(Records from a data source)
>>>
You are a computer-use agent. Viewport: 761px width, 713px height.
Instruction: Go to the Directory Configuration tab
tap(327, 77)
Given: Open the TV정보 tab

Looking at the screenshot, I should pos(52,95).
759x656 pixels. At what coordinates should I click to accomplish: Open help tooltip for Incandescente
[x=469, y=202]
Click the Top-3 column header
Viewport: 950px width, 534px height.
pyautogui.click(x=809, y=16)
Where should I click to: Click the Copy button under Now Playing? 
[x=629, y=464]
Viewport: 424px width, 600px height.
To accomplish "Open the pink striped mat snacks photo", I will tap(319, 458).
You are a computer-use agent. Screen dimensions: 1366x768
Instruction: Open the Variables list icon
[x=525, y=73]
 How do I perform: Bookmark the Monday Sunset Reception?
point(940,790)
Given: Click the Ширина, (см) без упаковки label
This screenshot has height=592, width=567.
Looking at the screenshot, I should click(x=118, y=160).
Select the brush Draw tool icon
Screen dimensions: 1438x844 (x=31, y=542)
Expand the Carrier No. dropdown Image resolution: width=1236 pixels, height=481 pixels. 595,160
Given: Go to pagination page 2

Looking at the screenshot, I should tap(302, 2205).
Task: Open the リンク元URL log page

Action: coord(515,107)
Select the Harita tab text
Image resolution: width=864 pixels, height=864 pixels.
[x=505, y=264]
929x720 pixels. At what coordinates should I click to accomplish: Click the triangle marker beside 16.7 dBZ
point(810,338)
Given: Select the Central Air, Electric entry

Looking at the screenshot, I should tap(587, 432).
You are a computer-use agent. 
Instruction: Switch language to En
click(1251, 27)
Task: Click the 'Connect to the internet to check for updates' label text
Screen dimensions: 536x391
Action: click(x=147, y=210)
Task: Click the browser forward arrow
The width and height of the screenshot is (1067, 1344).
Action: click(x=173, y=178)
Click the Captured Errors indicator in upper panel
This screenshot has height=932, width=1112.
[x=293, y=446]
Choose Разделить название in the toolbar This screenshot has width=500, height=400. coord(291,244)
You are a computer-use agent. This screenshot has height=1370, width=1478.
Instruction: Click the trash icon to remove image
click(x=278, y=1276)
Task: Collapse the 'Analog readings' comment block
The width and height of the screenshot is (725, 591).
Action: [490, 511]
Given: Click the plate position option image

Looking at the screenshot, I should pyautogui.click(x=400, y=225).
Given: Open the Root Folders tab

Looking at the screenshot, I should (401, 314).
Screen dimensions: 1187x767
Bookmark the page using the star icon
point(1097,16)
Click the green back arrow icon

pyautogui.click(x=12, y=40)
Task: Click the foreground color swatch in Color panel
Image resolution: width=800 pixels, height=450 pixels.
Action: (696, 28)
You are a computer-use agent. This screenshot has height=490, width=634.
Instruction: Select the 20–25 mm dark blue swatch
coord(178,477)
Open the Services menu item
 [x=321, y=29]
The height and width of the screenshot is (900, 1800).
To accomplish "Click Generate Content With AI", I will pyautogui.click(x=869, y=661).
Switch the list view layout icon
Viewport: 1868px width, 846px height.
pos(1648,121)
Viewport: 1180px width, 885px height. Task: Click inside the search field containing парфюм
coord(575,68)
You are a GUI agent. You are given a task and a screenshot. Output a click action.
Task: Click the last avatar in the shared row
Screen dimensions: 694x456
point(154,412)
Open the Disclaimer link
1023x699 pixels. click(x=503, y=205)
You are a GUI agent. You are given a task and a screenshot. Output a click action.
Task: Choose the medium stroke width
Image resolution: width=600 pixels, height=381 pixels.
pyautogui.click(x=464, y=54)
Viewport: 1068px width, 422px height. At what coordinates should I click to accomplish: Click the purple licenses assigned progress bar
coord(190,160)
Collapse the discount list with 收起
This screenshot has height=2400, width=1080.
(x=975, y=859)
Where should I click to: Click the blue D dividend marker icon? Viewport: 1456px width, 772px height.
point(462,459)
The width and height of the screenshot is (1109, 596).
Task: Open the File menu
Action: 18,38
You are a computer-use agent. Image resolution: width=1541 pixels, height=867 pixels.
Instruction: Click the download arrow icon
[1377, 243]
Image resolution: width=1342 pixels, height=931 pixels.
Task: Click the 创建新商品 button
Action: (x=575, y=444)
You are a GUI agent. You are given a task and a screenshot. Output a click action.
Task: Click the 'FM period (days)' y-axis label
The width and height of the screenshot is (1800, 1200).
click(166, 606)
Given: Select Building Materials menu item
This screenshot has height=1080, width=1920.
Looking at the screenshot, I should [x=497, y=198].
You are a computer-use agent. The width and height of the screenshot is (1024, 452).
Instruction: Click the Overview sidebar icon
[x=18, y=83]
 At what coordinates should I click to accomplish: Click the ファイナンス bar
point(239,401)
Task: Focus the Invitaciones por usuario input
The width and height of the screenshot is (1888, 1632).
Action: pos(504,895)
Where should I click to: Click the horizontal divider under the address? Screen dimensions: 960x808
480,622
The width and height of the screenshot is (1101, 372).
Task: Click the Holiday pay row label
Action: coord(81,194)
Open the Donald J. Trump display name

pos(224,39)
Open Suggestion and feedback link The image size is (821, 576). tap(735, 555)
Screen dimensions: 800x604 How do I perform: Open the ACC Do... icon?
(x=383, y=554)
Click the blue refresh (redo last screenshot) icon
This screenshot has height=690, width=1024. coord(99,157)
<<<
> **Problem description**:
Could you reproduce all of the entries above exactly?

> **Task output**:
You are a computer-use agent. Viewport: 761px width, 713px height.
Instruction: Go to the Directory Configuration tab
tap(327, 77)
Given: Open the TV정보 tab

Looking at the screenshot, I should pos(52,95).
759x656 pixels. At what coordinates should I click to accomplish: Open help tooltip for Incandescente
[x=469, y=202]
Click the Top-3 column header
Viewport: 950px width, 534px height.
pyautogui.click(x=809, y=16)
Where should I click to: Click the Copy button under Now Playing? 
[x=629, y=464]
Viewport: 424px width, 600px height.
To accomplish "Open the pink striped mat snacks photo", I will tap(319, 458).
You are a computer-use agent. Screen dimensions: 1366x768
Instruction: Open the Variables list icon
[x=525, y=73]
 How do I perform: Bookmark the Monday Sunset Reception?
point(940,790)
Given: Click the Ширина, (см) без упаковки label
This screenshot has height=592, width=567.
Looking at the screenshot, I should click(x=118, y=160).
Select the brush Draw tool icon
Screen dimensions: 1438x844 (x=31, y=542)
Expand the Carrier No. dropdown Image resolution: width=1236 pixels, height=481 pixels. 595,160
Given: Go to pagination page 2

Looking at the screenshot, I should tap(302, 2205).
Task: Open the リンク元URL log page

Action: coord(515,107)
Select the Harita tab text
Image resolution: width=864 pixels, height=864 pixels.
[x=505, y=264]
929x720 pixels. At what coordinates should I click to accomplish: Click the triangle marker beside 16.7 dBZ
point(810,338)
Given: Select the Central Air, Electric entry

Looking at the screenshot, I should tap(587, 432).
You are a computer-use agent. 
Instruction: Switch language to En
click(1251, 27)
Task: Click the 'Connect to the internet to check for updates' label text
Screen dimensions: 536x391
Action: click(x=147, y=210)
Task: Click the browser forward arrow
The width and height of the screenshot is (1067, 1344).
Action: click(x=173, y=178)
Click the Captured Errors indicator in upper panel
This screenshot has height=932, width=1112.
[x=293, y=446]
Choose Разделить название in the toolbar This screenshot has width=500, height=400. coord(291,244)
You are a computer-use agent. This screenshot has height=1370, width=1478.
Instruction: Click the trash icon to remove image
click(x=278, y=1276)
Task: Collapse the 'Analog readings' comment block
The width and height of the screenshot is (725, 591).
Action: [490, 511]
Given: Click the plate position option image

Looking at the screenshot, I should pyautogui.click(x=400, y=225).
Given: Open the Root Folders tab

Looking at the screenshot, I should (401, 314).
Screen dimensions: 1187x767
Bookmark the page using the star icon
point(1097,16)
Click the green back arrow icon

pyautogui.click(x=12, y=40)
Task: Click the foreground color swatch in Color panel
Image resolution: width=800 pixels, height=450 pixels.
Action: (696, 28)
You are a computer-use agent. This screenshot has height=490, width=634.
Instruction: Select the 20–25 mm dark blue swatch
coord(178,477)
Open the Services menu item
 [x=321, y=29]
The height and width of the screenshot is (900, 1800).
To accomplish "Click Generate Content With AI", I will pyautogui.click(x=869, y=661).
Switch the list view layout icon
Viewport: 1868px width, 846px height.
pos(1648,121)
Viewport: 1180px width, 885px height. Task: Click inside the search field containing парфюм
coord(575,68)
You are a GUI agent. You are given a task and a screenshot. Output a click action.
Task: Click the last avatar in the shared row
Screen dimensions: 694x456
point(154,412)
Open the Disclaimer link
1023x699 pixels. click(x=503, y=205)
You are a GUI agent. You are given a task and a screenshot. Output a click action.
Task: Choose the medium stroke width
Image resolution: width=600 pixels, height=381 pixels.
pyautogui.click(x=464, y=54)
Viewport: 1068px width, 422px height. At what coordinates should I click to accomplish: Click the purple licenses assigned progress bar
coord(190,160)
Collapse the discount list with 收起
This screenshot has height=2400, width=1080.
(x=975, y=859)
Where should I click to: Click the blue D dividend marker icon? Viewport: 1456px width, 772px height.
point(462,459)
The width and height of the screenshot is (1109, 596).
Task: Open the File menu
Action: 18,38
You are a computer-use agent. Image resolution: width=1541 pixels, height=867 pixels.
Instruction: Click the download arrow icon
[1377, 243]
Image resolution: width=1342 pixels, height=931 pixels.
Task: Click the 创建新商品 button
Action: (x=575, y=444)
You are a GUI agent. You are given a task and a screenshot. Output a click action.
Task: Click the 'FM period (days)' y-axis label
The width and height of the screenshot is (1800, 1200).
click(166, 606)
Given: Select Building Materials menu item
This screenshot has height=1080, width=1920.
Looking at the screenshot, I should [x=497, y=198].
You are a computer-use agent. The width and height of the screenshot is (1024, 452).
Instruction: Click the Overview sidebar icon
[x=18, y=83]
 At what coordinates should I click to accomplish: Click the ファイナンス bar
point(239,401)
Task: Focus the Invitaciones por usuario input
The width and height of the screenshot is (1888, 1632).
Action: pos(504,895)
Where should I click to: Click the horizontal divider under the address? Screen dimensions: 960x808
480,622
The width and height of the screenshot is (1101, 372).
Task: Click the Holiday pay row label
Action: coord(81,194)
Open the Donald J. Trump display name

pos(224,39)
Open Suggestion and feedback link The image size is (821, 576). tap(735, 555)
Screen dimensions: 800x604 How do I perform: Open the ACC Do... icon?
(x=383, y=554)
Click the blue refresh (redo last screenshot) icon
This screenshot has height=690, width=1024. coord(99,157)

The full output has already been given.